Considering how many baking pans I own, paper bakeware was never really on my radar. But I thought it would be fun to test.
They're oven-safe up to 400 degrees, and they're freezer safe, so they're great for that emergency dessert that you've thoughtfully remembered to freeze for later.
Some of the ones I tested had a brown cardboard-looking interior, while others were white inside; in practice, though, I didn't notice any difference between them. The interiors are coated, so the pans don't need to be greased, either—so far, all the baked goods I've made came out of the pan easily. Or, really, I peeled the pan off of the baked goods, like you'd remove the paper from a cupcake.
While these are sturdy enough to stand on their own, they're not completely rigid and I put them on a baking sheet for easy transport into and out of the oven. My first thought was that these would be nice for making baked goods as gifts, since the pans are colorful and relatively inexpensive. Size-wise, they range from small(ish), down to cute and tiny. The loaf pans in the photo are approximately 7x3, 5x3, and 4x2, so the smallest is about equal to a cupcake, but in loaf form.

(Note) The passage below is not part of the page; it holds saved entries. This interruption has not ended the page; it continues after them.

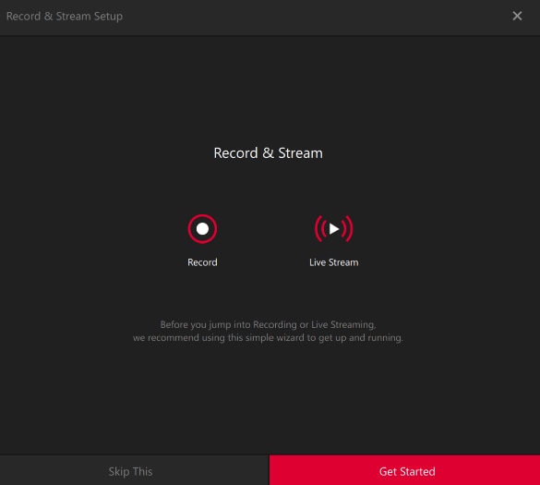The width and height of the screenshot is (540, 485).
Task: Dismiss the wizard using the X icon
Action: [x=517, y=16]
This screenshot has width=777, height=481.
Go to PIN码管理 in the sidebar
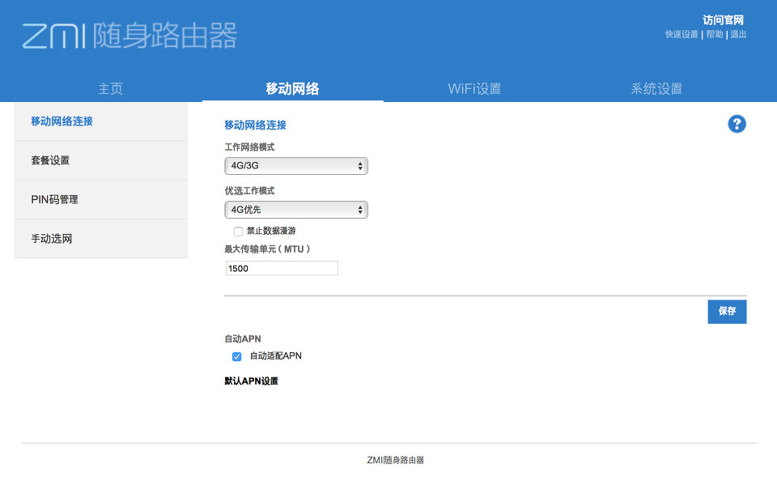click(54, 199)
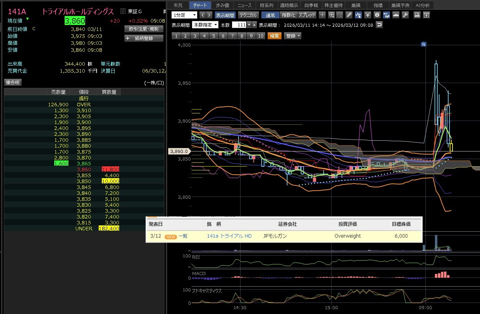Image resolution: width=480 pixels, height=314 pixels.
Task: Click the 141a トライアル HD link
Action: (229, 236)
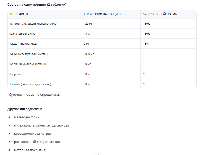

But then I realized that they're even more interesting because of the range of shapes and sizes, many of which aren't available in metal bakeware. I'm particularly liking the round baking pan. It's about 4 1/2 inches in diameter, so it could be used make cute little pies or quiches, but I'm especially excited to make myself some miniature layer cakes.
The only downside—and it's not a big one—is that since you're working with pans that are a different size and shape than a normal cake or cupcake pan, it's likely you'll need to adjust the baking time to compensate.
Overall, I really like these pans. I'm not about to replace my metal baking pans, but there's nothing wrong with some back-up options—especially when they hardly take up any storage space at all.
Disclaimer: Testing samples were provided to Serious Eats.